On Christmas Day, which also happens to be BJP star and former prime minister Atal Bihari Vajpayee’s birthday, Modi will be sworn in at 12.39 p.m., considered an auspicious time in the Hindu calendar.

Modi, who first became chief minister Oct 6, 2001, stunned friends and foes alike by captaining the party to a landslide victory in December 2002, winning 127 of the 182 seats at the height of a serious communal divide.

In this month’s elections, the party beat the anti-incumbency and several other factors to win 117 seats.
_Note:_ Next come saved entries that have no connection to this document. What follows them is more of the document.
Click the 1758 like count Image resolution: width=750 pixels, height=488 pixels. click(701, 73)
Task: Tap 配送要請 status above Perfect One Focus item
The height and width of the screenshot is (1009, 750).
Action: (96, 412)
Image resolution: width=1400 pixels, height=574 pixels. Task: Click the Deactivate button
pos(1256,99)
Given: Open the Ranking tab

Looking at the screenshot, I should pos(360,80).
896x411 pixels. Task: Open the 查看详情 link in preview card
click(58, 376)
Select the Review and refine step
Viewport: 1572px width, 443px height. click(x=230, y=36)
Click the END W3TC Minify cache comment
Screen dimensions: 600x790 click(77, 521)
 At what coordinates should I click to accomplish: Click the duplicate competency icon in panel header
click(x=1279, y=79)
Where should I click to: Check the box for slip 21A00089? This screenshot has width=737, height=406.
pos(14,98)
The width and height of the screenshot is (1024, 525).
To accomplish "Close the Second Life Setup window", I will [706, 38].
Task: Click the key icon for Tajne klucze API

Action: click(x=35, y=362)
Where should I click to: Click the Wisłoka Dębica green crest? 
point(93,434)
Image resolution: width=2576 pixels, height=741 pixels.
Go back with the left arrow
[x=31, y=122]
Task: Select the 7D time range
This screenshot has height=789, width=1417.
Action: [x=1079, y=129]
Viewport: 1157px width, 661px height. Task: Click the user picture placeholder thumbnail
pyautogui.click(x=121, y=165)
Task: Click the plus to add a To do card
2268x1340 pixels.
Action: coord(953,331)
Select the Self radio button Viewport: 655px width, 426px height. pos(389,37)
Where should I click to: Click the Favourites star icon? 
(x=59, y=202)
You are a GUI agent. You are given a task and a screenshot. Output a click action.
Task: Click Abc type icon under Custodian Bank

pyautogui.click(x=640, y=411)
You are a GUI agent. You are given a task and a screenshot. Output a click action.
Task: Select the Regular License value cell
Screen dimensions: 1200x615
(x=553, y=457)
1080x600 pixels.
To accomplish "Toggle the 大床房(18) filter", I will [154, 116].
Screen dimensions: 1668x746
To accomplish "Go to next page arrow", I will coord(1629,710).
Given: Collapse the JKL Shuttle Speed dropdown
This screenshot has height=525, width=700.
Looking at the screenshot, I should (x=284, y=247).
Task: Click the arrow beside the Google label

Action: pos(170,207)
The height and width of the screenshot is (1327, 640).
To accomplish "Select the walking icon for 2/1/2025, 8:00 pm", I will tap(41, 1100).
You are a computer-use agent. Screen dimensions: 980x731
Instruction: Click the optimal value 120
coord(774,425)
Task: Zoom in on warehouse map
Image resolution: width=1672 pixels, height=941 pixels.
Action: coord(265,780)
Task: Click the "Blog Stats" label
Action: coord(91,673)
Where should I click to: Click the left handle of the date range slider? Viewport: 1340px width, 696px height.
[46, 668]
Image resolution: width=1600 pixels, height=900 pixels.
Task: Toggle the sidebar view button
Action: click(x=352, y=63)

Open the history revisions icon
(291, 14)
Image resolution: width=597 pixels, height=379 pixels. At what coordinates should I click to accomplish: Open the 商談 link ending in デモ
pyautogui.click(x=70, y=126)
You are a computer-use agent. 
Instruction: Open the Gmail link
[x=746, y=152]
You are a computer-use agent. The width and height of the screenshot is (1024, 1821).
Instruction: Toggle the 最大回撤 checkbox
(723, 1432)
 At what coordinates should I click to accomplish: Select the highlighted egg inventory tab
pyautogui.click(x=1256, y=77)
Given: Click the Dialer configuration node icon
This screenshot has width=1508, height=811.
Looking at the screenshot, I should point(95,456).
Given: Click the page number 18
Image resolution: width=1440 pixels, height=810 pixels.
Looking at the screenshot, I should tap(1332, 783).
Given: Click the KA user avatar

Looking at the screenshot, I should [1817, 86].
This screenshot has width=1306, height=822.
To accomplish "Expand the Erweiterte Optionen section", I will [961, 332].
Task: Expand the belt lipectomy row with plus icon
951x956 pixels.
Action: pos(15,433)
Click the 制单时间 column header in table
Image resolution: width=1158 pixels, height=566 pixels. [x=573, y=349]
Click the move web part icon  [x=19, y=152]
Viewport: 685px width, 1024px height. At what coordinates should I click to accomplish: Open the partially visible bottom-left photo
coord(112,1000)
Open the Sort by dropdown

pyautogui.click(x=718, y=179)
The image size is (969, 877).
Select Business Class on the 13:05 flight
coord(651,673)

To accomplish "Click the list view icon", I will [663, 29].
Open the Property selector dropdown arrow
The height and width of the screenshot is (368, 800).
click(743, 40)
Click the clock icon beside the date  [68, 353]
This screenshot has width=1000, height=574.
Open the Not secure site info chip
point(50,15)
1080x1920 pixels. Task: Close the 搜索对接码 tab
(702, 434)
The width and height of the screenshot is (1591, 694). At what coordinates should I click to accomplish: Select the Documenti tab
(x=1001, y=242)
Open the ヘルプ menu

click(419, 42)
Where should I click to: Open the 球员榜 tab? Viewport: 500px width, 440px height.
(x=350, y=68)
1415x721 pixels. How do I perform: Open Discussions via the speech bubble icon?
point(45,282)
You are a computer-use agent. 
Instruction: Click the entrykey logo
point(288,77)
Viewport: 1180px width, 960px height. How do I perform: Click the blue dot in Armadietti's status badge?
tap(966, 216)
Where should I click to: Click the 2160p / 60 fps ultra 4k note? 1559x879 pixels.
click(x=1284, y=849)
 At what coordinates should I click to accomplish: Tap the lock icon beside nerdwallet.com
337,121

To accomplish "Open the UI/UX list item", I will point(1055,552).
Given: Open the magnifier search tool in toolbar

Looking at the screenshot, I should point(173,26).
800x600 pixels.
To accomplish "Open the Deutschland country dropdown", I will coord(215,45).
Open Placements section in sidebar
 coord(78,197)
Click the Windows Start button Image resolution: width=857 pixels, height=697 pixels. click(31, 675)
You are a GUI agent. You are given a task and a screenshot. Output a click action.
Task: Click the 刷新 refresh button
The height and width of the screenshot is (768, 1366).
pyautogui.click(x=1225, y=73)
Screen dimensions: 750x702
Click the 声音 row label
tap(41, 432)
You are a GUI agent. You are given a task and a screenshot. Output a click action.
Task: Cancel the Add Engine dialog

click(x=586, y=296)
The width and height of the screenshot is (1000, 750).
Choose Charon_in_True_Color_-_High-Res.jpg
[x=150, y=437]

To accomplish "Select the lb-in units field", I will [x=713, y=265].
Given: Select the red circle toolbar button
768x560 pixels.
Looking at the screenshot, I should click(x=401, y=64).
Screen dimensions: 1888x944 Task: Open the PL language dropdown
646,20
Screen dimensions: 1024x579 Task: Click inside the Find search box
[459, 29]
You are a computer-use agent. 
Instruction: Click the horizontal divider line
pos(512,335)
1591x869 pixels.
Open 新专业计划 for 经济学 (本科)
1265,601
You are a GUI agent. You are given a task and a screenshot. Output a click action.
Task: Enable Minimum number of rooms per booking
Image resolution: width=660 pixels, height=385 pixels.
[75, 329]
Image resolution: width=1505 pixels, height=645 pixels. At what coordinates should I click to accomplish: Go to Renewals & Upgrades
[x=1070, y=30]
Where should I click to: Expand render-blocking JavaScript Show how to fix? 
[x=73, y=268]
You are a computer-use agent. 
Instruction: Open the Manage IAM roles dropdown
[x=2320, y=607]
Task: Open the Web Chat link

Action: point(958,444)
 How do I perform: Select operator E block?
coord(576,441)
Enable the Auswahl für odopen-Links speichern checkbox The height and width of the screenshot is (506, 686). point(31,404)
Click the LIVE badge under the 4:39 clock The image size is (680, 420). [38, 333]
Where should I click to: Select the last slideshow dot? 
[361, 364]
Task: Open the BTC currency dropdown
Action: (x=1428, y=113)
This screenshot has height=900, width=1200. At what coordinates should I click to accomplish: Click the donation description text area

The Congress won just 59 seats – only eight more than what it got five years earlier.

On Monday, Modi blamed a section of the media for portraying him as taller than all other BJP leaders including prime ministerial candidate L.K. Advani.

Addressing the legislators, Arun Jaitley, the BJP leader who crafted the Gujarat poll strategy along with Modi, congratulated the party organisation for creating history.

“The Congress has never gained majority here since 1985. The BJP has won since 1990 (when it supported a Janata Dal government). You have created history under Modi’s dynamic leadership,” he said.

Earlier, Modi along with state BJP president Purshottam Rupala and Gujarat in-charge Om Prakash Mathur met Governor Naval Kishore Sharma and submitted his resignation.

The governor asked him to continue as caretaker chief minister until a new government is formed.

Later in the day, Rupala and Ashok Bhatt, the most senior member in the outgoing cabinet, met the governor and staked claim to form the next government.

Stunned by the humiliating defeat, the Gujarat Congress admitted to committing mistakes rather than playing a blame game.

“I take full responsibility for the defeat,” Bharatsinh Solanki, the state unit president who was in charge of the election campaign, told IANS. “We have not been able to connect with the electorate effectively.”

Asked if there was any rural-urban divide in the voting pattern, he confessed: “No, we have lost across Gujarat.”

Solanki, who could have been a chief ministerial candidate if his party had won, said the election results would be analysed over the week.

Arjun Modhvadia, leader of the opposition in the outgoing assembly, added: “The defeat is due to organisational weakness. We will now have to work on it. We will have to address this issue not for once but continuously.”

Gujarati newspapers, many of which were highly critical of Modi before the polls, hailed him Monday as a leader of national status.

Many papers carried large photographs of BJP state president garlanding Modi on his arrival at the state party office Sunday afternoon and offering sweets to him. Some focussed on the large crowd outside the BJP office celebrating victory.

In its main editorial comment, Divya Bhaskar said under the headline “Victory for Moditva”: “With full faith, the people of Gujarat have made Narendra Modi the chief of Gujarat (‘Gujarat-no nath’) once again. In an assembly election that had become like a suspense thriller, voters have chosen Moditva.”

Highlighting all the odds against Modi, it concluded by saying: “The 2007 victory belongs to Modi alone. Till now, it was Modi who was projecting himself as larger than life, but now he has truly emerged as larger than life.”